(Source data)
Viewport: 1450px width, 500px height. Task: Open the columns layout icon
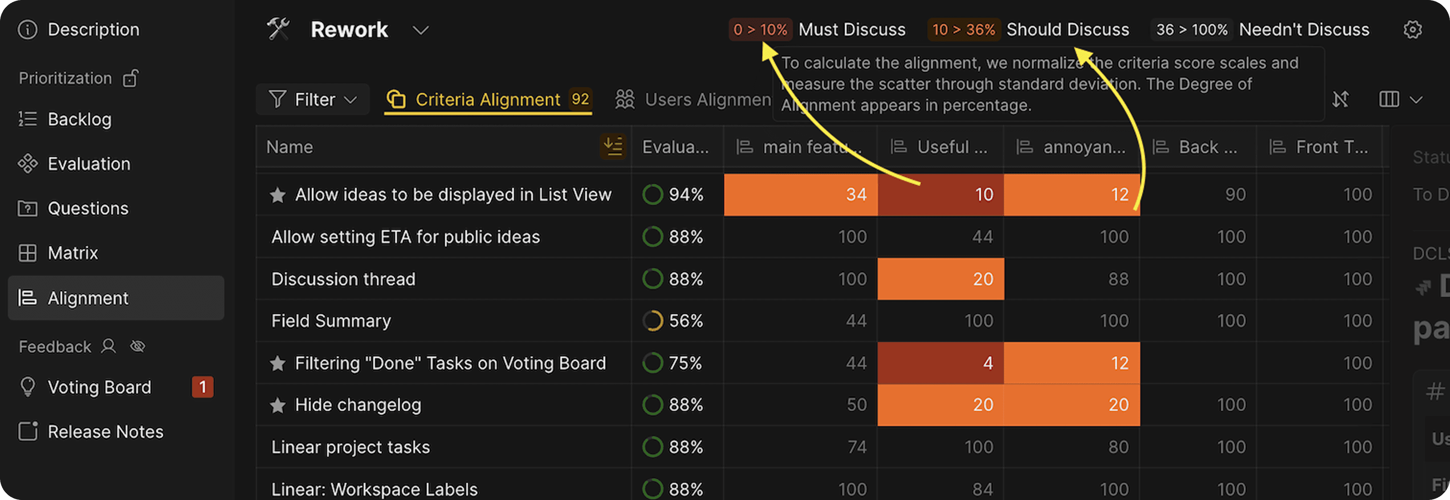[x=1389, y=100]
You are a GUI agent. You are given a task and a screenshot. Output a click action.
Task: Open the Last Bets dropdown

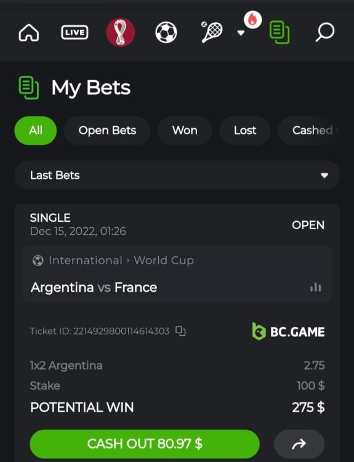coord(177,176)
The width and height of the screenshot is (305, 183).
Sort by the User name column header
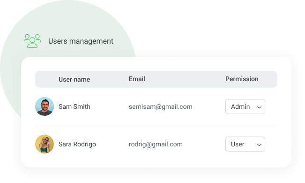74,79

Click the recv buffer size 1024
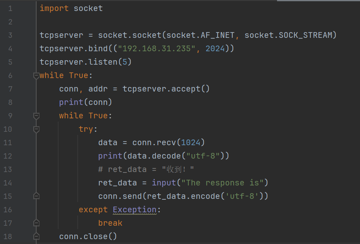click(x=191, y=143)
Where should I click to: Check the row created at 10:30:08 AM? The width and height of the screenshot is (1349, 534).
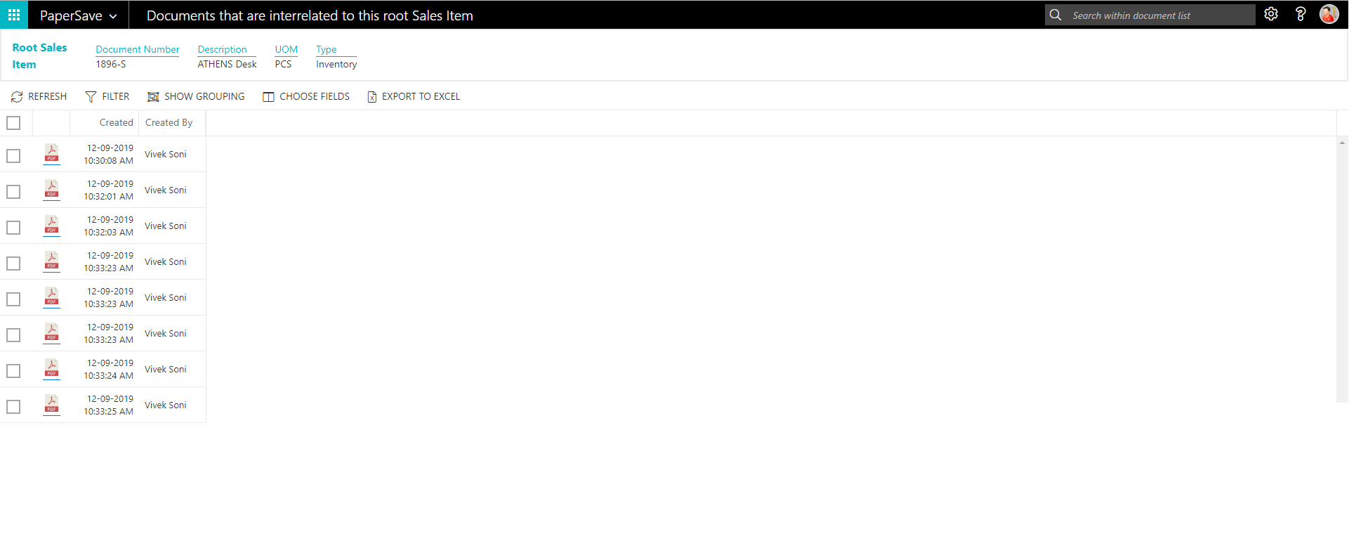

Exercise description - Without changing a word, retype the data above and omit its pictures.

Solution below -
Viewport: 1450px width, 500px height. Task: Open the columns layout icon
[x=1389, y=100]
You are a GUI agent. You are given a task and a screenshot. Output a click action.
Task: Open the Last Bets dropdown

coord(177,176)
The width and height of the screenshot is (305, 183).
Sort by the User name column header
74,79

Click the recv buffer size 1024
click(x=191, y=143)
Where should I click to: Check the row created at 10:30:08 AM? The width and height of the screenshot is (1349, 534).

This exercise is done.